#### WORK INSTRUCTION:
Answer these questions from the forum thread on Marx and the state:
1. In what year does the thread say Italy became a nation?
2. What institutions does one post give as examples of the structures of a nation state?
3. When capitalism led to a more centralized state, what does one post say could then be done to the commons?

Marx says states were created by capitalists to protect private property...

Marx says states were created by capitalists to protect private property. How can this be true when states existed before capitalism?

A feudal kingdom does the same thing you retard

How?

Adam Smith said that.

The modern nation state is as old as capitalism.

Depending on the definition you use, feudal states can be states as well, but they aren't modern nation states because they are of a conglomerate of legal relationships between individuals, instead of instutionalized structures like the nation state with ministries, police, etc.

Marx didn't say the state was invented by Capitalists, he pointed out that a.) the State is always defined by the oppression of one class over another, like slaves and masters, lords and serfs, etc. and b.) that under Capitalism the class antagonism articulated by the State was that of the contradiction between the Bourgeoise and the Proletariat.

the modern capitalist nation-state is very different from states under feudalism.

Also this. The modern nation-state as we know it today is a very modern invention. "States" did exist in the past but they were far looser and more decentralized, lots of lords and aristocrats holding pockets of land and various byzantine tributary systems. Hardly the concrete "states" of today. Most European nations didn't exist till the mid-1800's. Italy didn't exist as a nation till 1861. Think about that for a second. The birthplace of Fascism and they weren't even a nation will 1861.

/thread

I got the first post of this thread and it was an ebin win but it fucking vanished, so here it is again:

t. illiterate and stupid OP

OP here. I still don't understand how states evolved out of capital.

Can anybody actually explain?

When did Marx say there was no state before capitalism?

Where's the confusion? Various posters have pointed out that the state didn't come out of Capitalism.

when capitalism developed it led to the creation of a more centralized state so that the commons could be privatized and labor could be properly disciplined.

Sure. So before capitalism states did exist, but they had an entirely different function. The state as we understand it in contemporary society is deeply connected to the capitalist mode of production. Fines, property rights, police, etc. don't make sense without capitalism.

So states correspond to property interests?

Small property = smaller decentralised states
Big property = big centralised states

private property cannot exist without state violence to enforce it, yes.

#### GIVEN INFORMATION:
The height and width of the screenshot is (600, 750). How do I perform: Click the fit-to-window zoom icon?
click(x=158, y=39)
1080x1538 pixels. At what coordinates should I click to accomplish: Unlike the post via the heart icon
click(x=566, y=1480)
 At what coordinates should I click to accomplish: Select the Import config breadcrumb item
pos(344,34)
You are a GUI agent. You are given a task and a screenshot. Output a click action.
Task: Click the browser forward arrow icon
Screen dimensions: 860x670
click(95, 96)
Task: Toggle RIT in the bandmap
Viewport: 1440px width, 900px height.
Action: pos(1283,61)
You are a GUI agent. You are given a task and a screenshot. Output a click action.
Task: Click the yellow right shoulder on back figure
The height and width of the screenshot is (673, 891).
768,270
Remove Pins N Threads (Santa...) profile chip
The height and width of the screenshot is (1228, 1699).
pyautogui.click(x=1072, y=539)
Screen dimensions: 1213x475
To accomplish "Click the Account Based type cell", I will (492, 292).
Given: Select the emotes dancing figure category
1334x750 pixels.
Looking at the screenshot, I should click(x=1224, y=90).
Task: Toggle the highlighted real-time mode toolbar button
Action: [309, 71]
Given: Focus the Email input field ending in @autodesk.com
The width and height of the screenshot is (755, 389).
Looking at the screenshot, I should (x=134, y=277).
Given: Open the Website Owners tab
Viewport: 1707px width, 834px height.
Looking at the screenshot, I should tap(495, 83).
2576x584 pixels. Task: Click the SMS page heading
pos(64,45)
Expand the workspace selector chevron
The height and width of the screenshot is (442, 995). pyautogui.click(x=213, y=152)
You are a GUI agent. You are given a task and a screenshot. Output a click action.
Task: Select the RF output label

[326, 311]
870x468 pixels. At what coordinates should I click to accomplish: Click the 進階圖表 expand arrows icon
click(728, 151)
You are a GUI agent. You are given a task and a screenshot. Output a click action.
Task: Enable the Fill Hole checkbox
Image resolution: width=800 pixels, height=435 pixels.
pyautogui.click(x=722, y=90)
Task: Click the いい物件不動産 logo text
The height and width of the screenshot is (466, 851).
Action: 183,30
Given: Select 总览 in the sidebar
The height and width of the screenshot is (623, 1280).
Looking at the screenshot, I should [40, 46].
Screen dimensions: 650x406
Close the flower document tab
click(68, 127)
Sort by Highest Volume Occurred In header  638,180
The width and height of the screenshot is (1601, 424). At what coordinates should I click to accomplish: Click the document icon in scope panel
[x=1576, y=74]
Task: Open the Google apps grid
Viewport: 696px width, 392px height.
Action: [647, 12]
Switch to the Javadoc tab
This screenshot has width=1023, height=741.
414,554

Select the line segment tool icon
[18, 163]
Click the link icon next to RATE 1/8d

#### TASK RESULT:
1. 1861
2. Ministries and police
3. The commons could be privatized.